Êxito confirmado

«Um êxito» foi como o Sindicato dos Trabalhadores das Indústrias de Celulose, Papel, Gráfica e Imprensa classificou a participação dos trabalhadores da Imprensa Nacional Casa da Moeda na greve geral. Recordando que a luta parou máquinas e muitas secções na empresa, o sindicato da CGTP-IN avisou que «os trabalhadores devem manter e reforçar a sua unidade, porque em breve serão chamados a intervir em defesa dos seus direitos, contra o congelamento dos salários e das progressões, e pelo direito à negociação colectiva». «A administração continua a boicotar a negociação da revisão do Acordo de Empresa, tendo deixado passar o prazo de 30 dias, sem que tenha apresentado aos sindicatos qualquer proposta alternativa às reivindicações dos trabalhadores», esclareceu o sindicato.

 

Coragem no Tejo

 

Saudando os trabalhadores que «com muita coragem, determinação e sacrifícios pessoais» participaram na greve geral, a Comissão de Trabalhadores da Transtejo revelou, num comunicado, que, na véspera da luta, algumas chefias «tentaram coagir e incitar» trabalhadores a recorrerem ao uso de um dia de folga ou de férias, «chegando tais criaturas ao topete de registar se os trabalhadores estavam ou não solidários com a greve geral». Em consequência, dezenas de trabalhadores manifestaram, junto da CT, a sua repulsa por tal comportamento «da empresa e seus agentes» que, desta forma, pretenderiam desvalorizar a força da greve, apesar de não terem circulado quaisquer barcos a transportar passageiros.

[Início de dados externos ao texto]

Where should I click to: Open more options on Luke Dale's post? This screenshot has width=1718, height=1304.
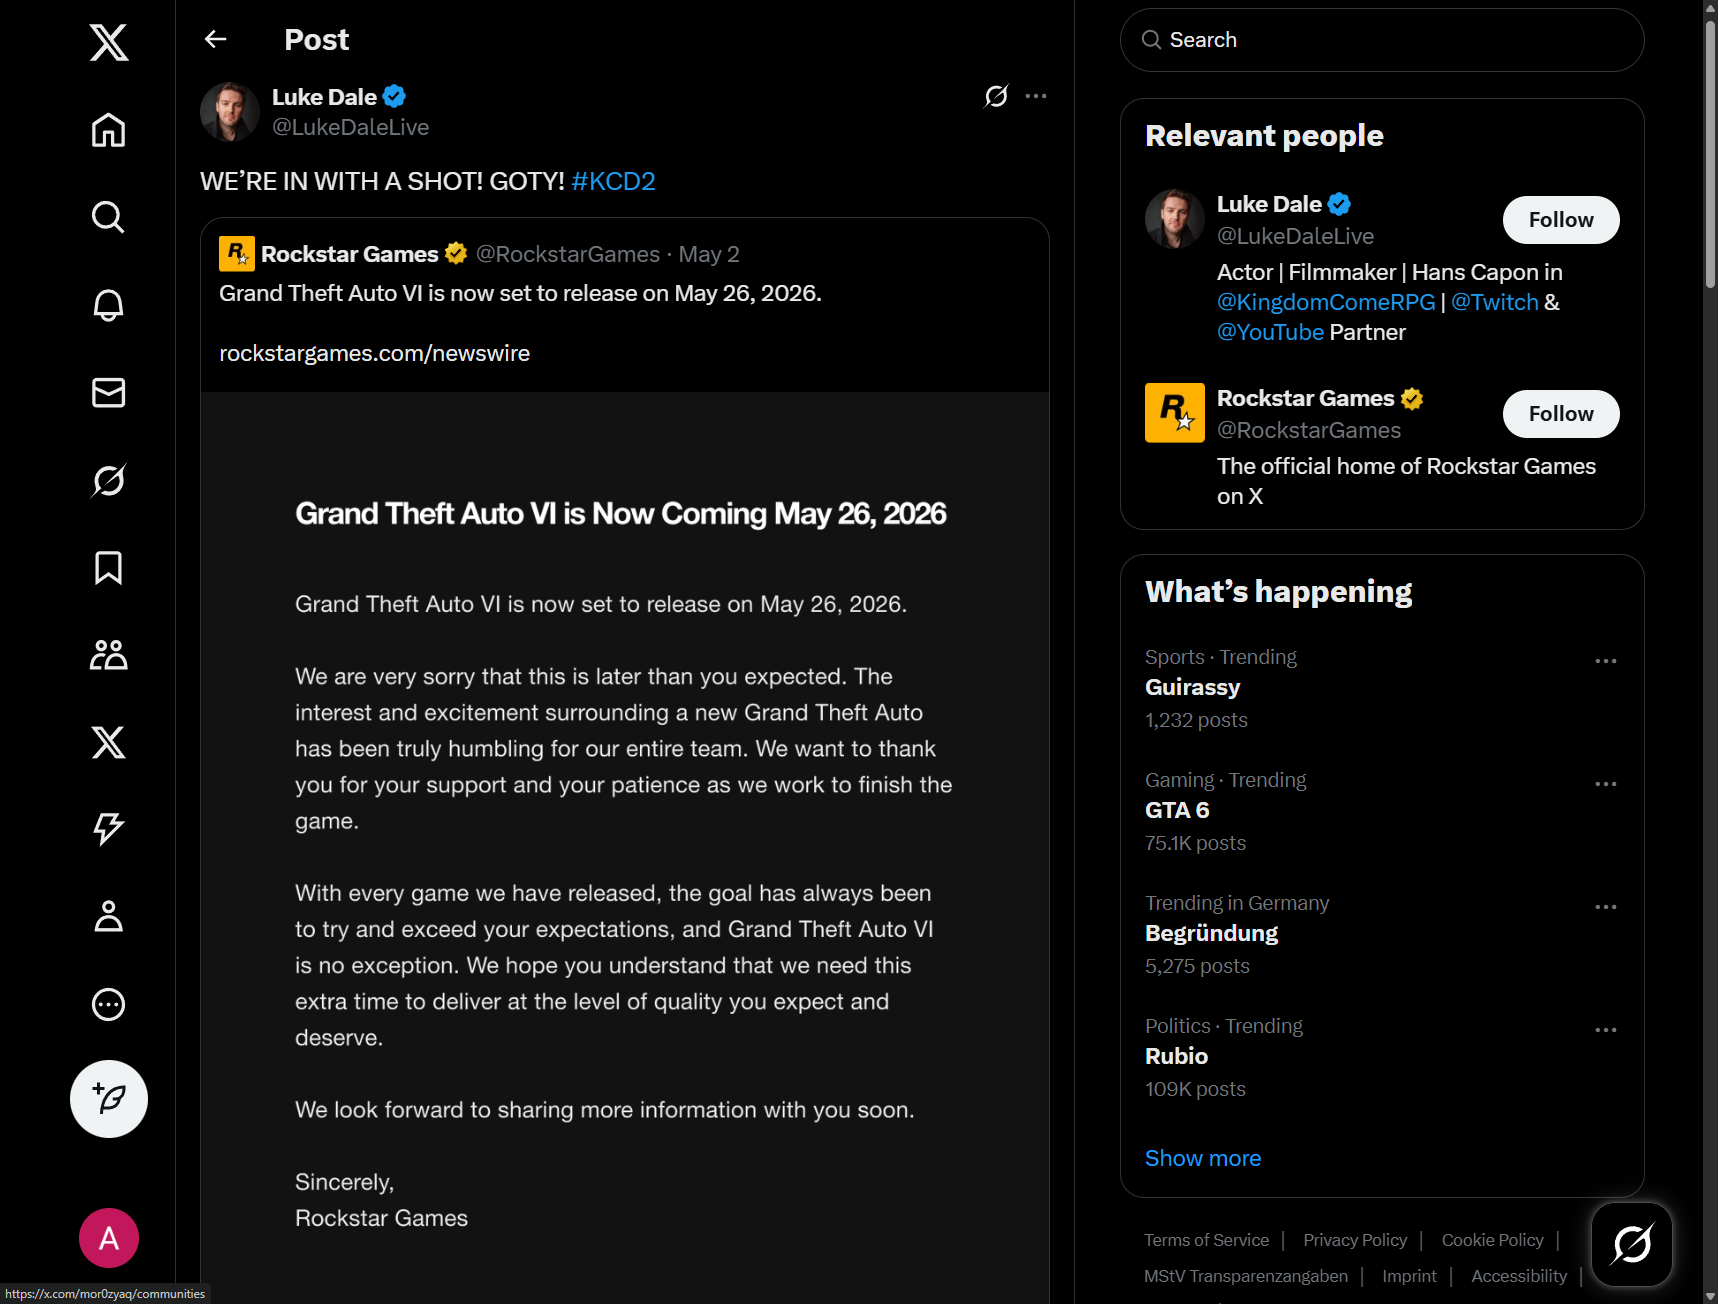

Considerando que «é tempo de uma efectiva mudança de rumo» e lembrando que «as mudanças não se fazem de um dia para o outro», a CT da TT salientou que «elas fazem-se dando continuidade à acção e à luta».   

 

A maior

 

Os milhares de trabalhadores da Câmara Municipal de Lisboa que participaram na greve geral fizeram desta «a maior, desde que há memória no Portugal de Abril», considerou, em comunicado, o Sindicato dos Trabalhadores do Município de Lisboa. Destacando as adesões de mais de 90 por cento no sector de limpeza urbana e nas oficinas de Olivais II e III; de mais de 75 por cento no edifício central do Campo Grande; de mais de 80 por cento no edifício municipal do departamento de desporto; o encerramento do Padrão dos Descobrimentos, do Museu do Fado, do Castelo de São Jorge e do Museu da Marioneta, o STML/CGTP-IN considerou que, com a força deste protesto, os trabalhadores também reprovaram as intenções da Câmara, de maioria PS, de desmantelar serviços públicos municipais.